In recent years, the potential neurotoxicity of inhaled anesthetics on the developing brain has increasingly garnered attention, yet its mechanism remains unclear. Parthanatos is a newly discovered form of programmed cell death dependent on PARP-1, and it is believed to be closely associated with cellular oxidative stress response. However, it is still to be proven whether isoflurane, a commonly used clinical anesthetic, can induce parthanatos in developing brain neurons and whether it activates the oxidative stress signaling pathway in neuronal cells. In this study, we treated SH-SY5Y cells and rat hippocampus neuron cells (RN-h) with isoflurane, measured cell viability using the MTT assay, examined the activation of the parthanatos-related PARP-1/AIF/PAR signaling pathway using western blot analysis, detected the accumulation of ROS using DCFH-DA, detected mitochondrial membrane potential (Δψm) by a JC-1 assay, and assessed the activation of the oxidative stress-related JNK signaling pathway using western blot.

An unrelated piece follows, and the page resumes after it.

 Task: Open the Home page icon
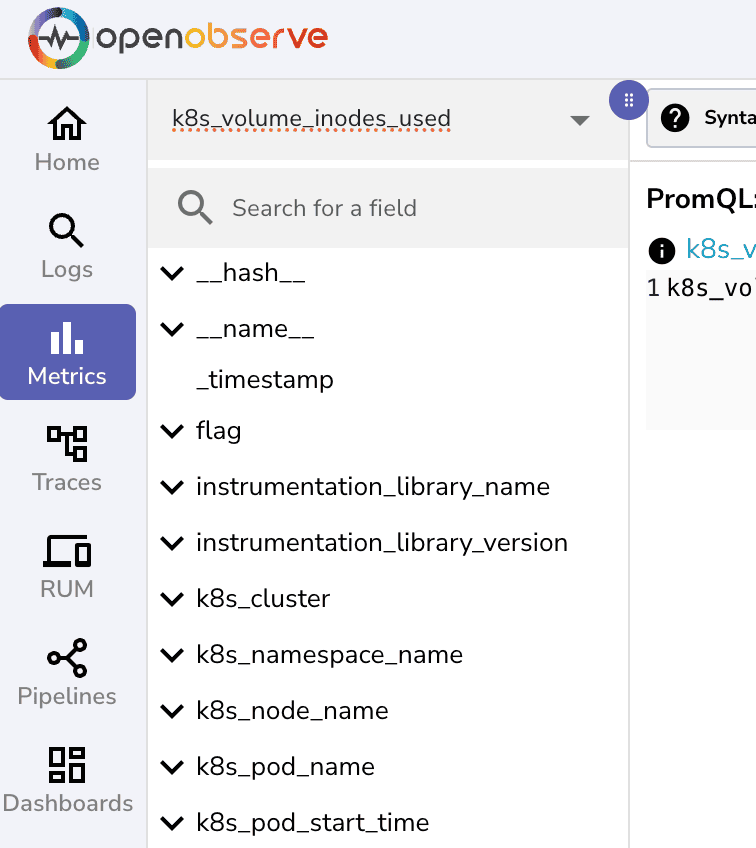tap(67, 126)
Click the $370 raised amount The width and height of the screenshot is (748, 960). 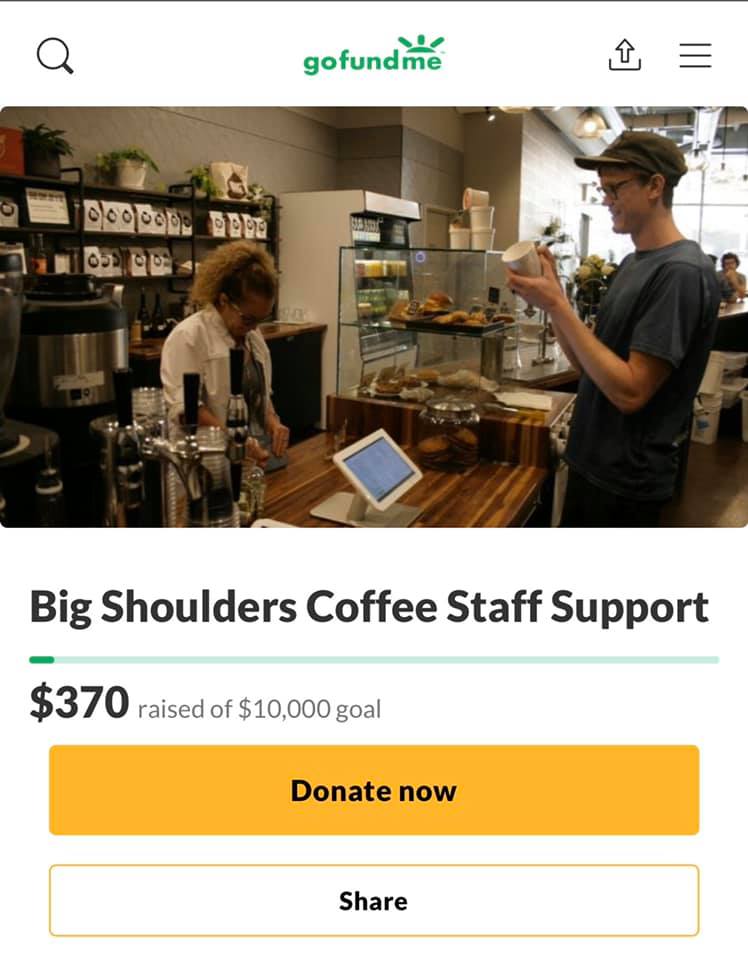(x=79, y=702)
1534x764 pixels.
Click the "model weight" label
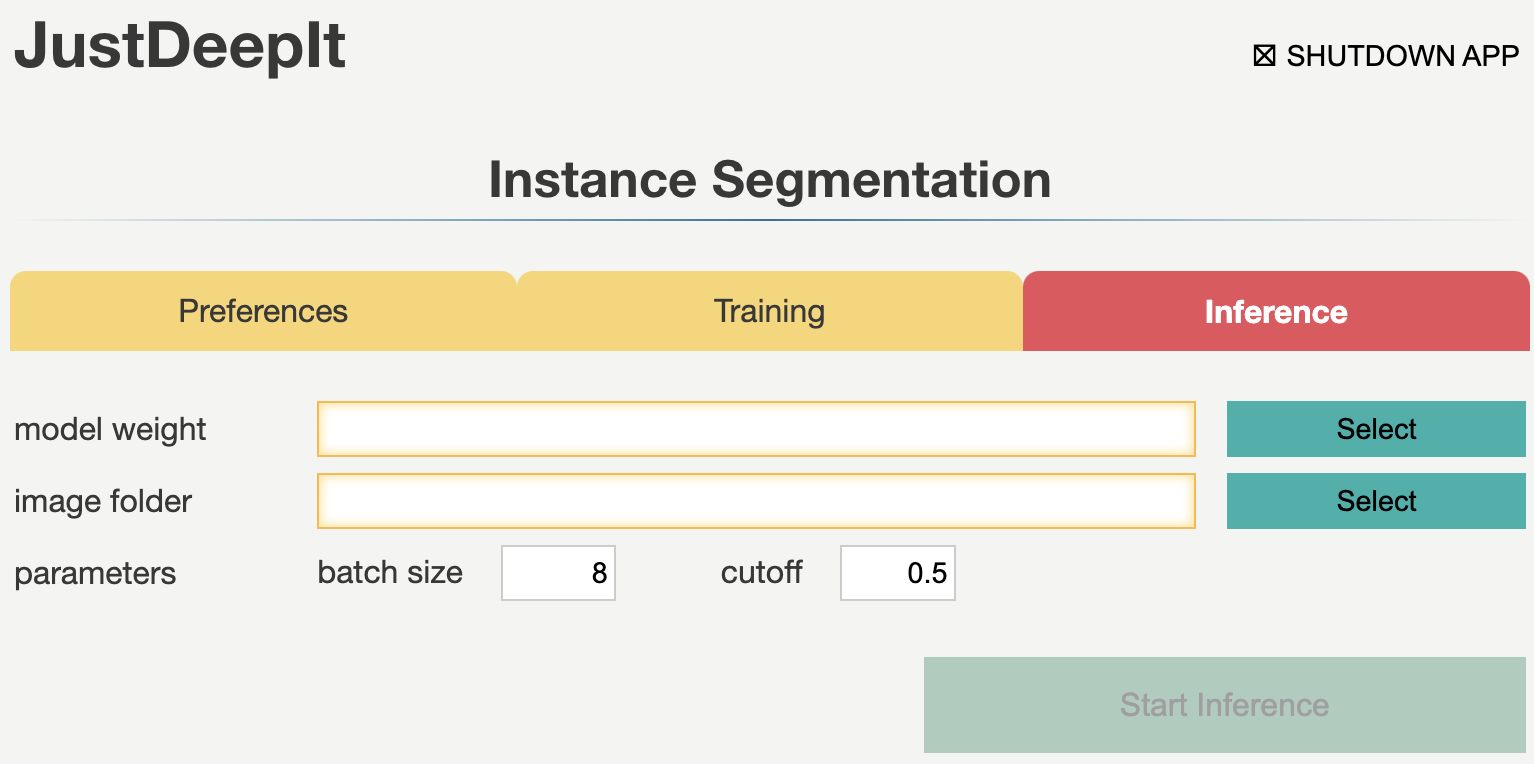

In vivo, we examined the damaging effects of inhaled isoflurane on neonatal rat hippocampal neurons using HE staining. The results showed that 2% and 4% concentrations of isoflurane significantly inhibited cell survival and upregulated the expression levels of PARP-1, AIF, and PAR in both types of neuronal cells. Moreover, isoflurane significantly enhanced ROS levels and decreased Δψm, and activated the JNK signaling pathway in both cell types. Importantly, we found that pretreatment with N-Acetylcysteine (NAC) could inhibit isoflurane-induced parthanatos and the accumulation of ROS in cells, as well as the activation of the JNK pathway. The experimental results in neonatal rats also demonstrated that isoflurane led to significant neuronal death in the hippocampal CA1 region. However, pretreatment with NAC significantly increased the survival rate of pyramidal neurons in this region. In summary, through our experiments, we confirmed that isoflurane can induce parthanatos in neuronal cells, and NAC can decrease ROS accumulation in neuronal cells and thus mitigate the damage isoflurane causes to neuronal cells.